◆ Exercise ◆
Please write out the listing exactly, with nothing altered.

◆ Supplied material ◆
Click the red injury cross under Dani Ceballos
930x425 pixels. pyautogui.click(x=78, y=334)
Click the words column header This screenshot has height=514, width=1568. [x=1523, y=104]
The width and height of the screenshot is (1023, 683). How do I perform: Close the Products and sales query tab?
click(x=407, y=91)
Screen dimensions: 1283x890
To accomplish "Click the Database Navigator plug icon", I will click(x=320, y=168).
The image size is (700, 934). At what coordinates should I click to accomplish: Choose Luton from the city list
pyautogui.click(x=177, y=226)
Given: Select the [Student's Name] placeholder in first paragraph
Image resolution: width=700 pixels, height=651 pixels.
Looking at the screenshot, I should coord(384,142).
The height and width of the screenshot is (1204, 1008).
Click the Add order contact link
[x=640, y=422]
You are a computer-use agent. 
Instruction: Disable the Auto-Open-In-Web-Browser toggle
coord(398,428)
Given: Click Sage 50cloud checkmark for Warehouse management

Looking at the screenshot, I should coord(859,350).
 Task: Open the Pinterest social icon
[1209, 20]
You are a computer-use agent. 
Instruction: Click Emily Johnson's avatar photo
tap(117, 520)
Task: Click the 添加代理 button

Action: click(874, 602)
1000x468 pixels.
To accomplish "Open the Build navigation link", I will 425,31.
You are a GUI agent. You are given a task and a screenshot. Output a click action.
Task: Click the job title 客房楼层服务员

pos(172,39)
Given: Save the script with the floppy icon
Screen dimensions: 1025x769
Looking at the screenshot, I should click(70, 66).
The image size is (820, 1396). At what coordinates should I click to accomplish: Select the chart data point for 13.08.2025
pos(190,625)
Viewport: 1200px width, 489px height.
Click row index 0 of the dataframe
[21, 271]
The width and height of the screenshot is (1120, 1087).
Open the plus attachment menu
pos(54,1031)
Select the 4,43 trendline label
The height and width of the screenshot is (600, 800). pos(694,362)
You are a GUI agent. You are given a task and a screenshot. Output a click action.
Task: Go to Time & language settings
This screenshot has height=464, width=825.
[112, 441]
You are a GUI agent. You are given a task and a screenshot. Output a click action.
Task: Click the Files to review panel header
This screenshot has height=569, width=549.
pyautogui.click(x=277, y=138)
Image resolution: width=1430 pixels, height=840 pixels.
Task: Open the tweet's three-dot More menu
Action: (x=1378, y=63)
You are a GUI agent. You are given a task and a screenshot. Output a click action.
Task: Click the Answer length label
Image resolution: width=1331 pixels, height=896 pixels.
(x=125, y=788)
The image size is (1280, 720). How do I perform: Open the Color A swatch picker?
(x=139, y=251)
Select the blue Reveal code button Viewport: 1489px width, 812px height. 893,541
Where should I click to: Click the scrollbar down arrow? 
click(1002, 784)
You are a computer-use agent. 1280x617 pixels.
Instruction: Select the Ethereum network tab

◆ Your solution ◆
Click the red injury cross under Dani Ceballos
930x425 pixels. pyautogui.click(x=78, y=334)
Click the words column header This screenshot has height=514, width=1568. [x=1523, y=104]
The width and height of the screenshot is (1023, 683). How do I perform: Close the Products and sales query tab?
click(x=407, y=91)
Screen dimensions: 1283x890
To accomplish "Click the Database Navigator plug icon", I will click(x=320, y=168).
The image size is (700, 934). At what coordinates should I click to accomplish: Choose Luton from the city list
pyautogui.click(x=177, y=226)
Given: Select the [Student's Name] placeholder in first paragraph
Image resolution: width=700 pixels, height=651 pixels.
Looking at the screenshot, I should coord(384,142).
The height and width of the screenshot is (1204, 1008).
Click the Add order contact link
[x=640, y=422]
You are a computer-use agent. 
Instruction: Disable the Auto-Open-In-Web-Browser toggle
coord(398,428)
Given: Click Sage 50cloud checkmark for Warehouse management

Looking at the screenshot, I should coord(859,350).
 Task: Open the Pinterest social icon
[1209, 20]
You are a computer-use agent. 
Instruction: Click Emily Johnson's avatar photo
tap(117, 520)
Task: Click the 添加代理 button

Action: click(874, 602)
1000x468 pixels.
To accomplish "Open the Build navigation link", I will 425,31.
You are a GUI agent. You are given a task and a screenshot. Output a click action.
Task: Click the job title 客房楼层服务员

pos(172,39)
Given: Save the script with the floppy icon
Screen dimensions: 1025x769
Looking at the screenshot, I should click(70, 66).
The image size is (820, 1396). At what coordinates should I click to accomplish: Select the chart data point for 13.08.2025
pos(190,625)
Viewport: 1200px width, 489px height.
Click row index 0 of the dataframe
[21, 271]
The width and height of the screenshot is (1120, 1087).
Open the plus attachment menu
pos(54,1031)
Select the 4,43 trendline label
The height and width of the screenshot is (600, 800). pos(694,362)
You are a GUI agent. You are given a task and a screenshot. Output a click action.
Task: Go to Time & language settings
This screenshot has height=464, width=825.
[112, 441]
You are a GUI agent. You are given a task and a screenshot. Output a click action.
Task: Click the Files to review panel header
This screenshot has height=569, width=549.
pyautogui.click(x=277, y=138)
Image resolution: width=1430 pixels, height=840 pixels.
Task: Open the tweet's three-dot More menu
Action: (x=1378, y=63)
You are a GUI agent. You are given a task and a screenshot. Output a click action.
Task: Click the Answer length label
Image resolution: width=1331 pixels, height=896 pixels.
(x=125, y=788)
The image size is (1280, 720). How do I perform: Open the Color A swatch picker?
(x=139, y=251)
Select the blue Reveal code button Viewport: 1489px width, 812px height. 893,541
Where should I click to: Click the scrollbar down arrow? 
click(1002, 784)
You are a computer-use agent. 1280x617 pixels.
Instruction: Select the Ethereum network tab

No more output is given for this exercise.